A First (Quick) Look at the 2013 Federal Employee Viewpoint Survey Results

FEVSimageThe 2013 Federal Employee Viewpoint Survey results are out. There are thousands of ways you can slice and dice the data, but for instant analysis, let’s look at a few key points.

First, the results overall are showing the toll of pay freezes, sequestration and furlough concerns, reduced training and everyone having to do more with less. Positive responses to a majority of the questions declined; a phenomenon that started last year. There was a significant drop in employee satisfaction.

Second, in what I call the 80% club – critical mass in that at least 80% of the respondents had a positive response and probably impact culture as a result — we have the following questions:

• When needed I am willing to put in the extra effort to get a job done. (An impressive 95.6 %!)
• I am constantly looking for ways to do my job better.
• The work I do is important.
• How satisfied are you with the Alternative Work Schedules (AWS) program in your agency?
• I like the kind of work I do.
• I know how my work relates to the agency’s goals and priorities.
• How would you rate the overall quality of work done by your work unit?
• I am held accountable for achieving results.

Take that, critics of the federal so-called uncreative, unaccountable slackers who hate their unimportant jobs.

Third, we still have issues with performance management. The following statements were agreed with by fewer than 40% of respondents:
• Awards in my work unit depend on how well employees perform their jobs.
• Creativity and innovation are rewarded.
• Promotions in my work unit are based on merit.
• In my work unit, differences in performance are recognized in a meaningful way.
• In my work unit, steps are taken to deal with a poor performer who cannot or will not improve.
• Pay raises depend on how well employees perform their jobs. (This was below 20%, but what did you expect with freezes?)

What to do with this data?

If you are a leader, manager or supervisor, make sure people know that you recognize their efforts. Give them positive feedback when things go well, and feedback that helps when they don’t. Help others to differentiate between the things they or you can control and not control. And just to keep perspective in often-difficult circumstances, remember that the stresses, annoyances and hindrances are actually very small when compared to, say, living in the Philippines right now.


  1. Hey Mark,

    Excellent post.

    I do wonder about the validity of your “80% Club”. It seems those particular questions would invite self-selection bias. Especially given your first point about the negative effects currently taking place on their jobs. In my mind, it would create a personal narrative like, “The work I’m doing is important and I stay late to make sure it’s completed but I still haven’t had a pay increase in two years.”

    I think those types of questions are more interesting when you compare across agencies/roles/etc. Standing by themselves, I’m just not sure they mean much.
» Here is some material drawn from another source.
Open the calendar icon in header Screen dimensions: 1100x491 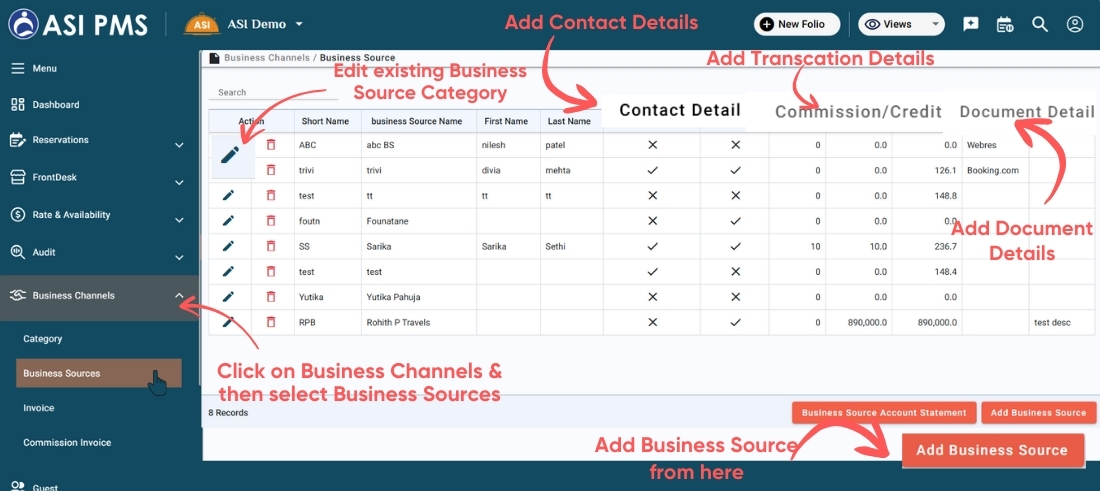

    I’d love to hear your response.

  2. Thank you for your comments. I think you’re onto something, and believe it’s true that some people may choose responses that make them look or feel good.
    At the same time, it’s interesting that this answer was actually the single highest item in percentage terms (96%). One way I think about this is that there was at least some potential for people to say something like, “Why put in extra effort when my pay has been frozen?” It might even be seen by some people as one way to send the message that you can’t freeze people’s pay and expect much discretionary effort.
    And even with some self-bias, and as you note, it is always good for agencies to look at their individual results vis a vis the averages – whether the latter are high or low. I hope to do this soon in some form if I can find the time to burrow in the data further!
    It is interesting how the results in surveys like this are presented mainly from the perspective of who is doing really well. The fact is, if you turn the list upside down you have who is doing worst!
    I am fascinated by the leadership communication and culture that is present in agencies doing really well in these surveys versus those who aren’t doing so well.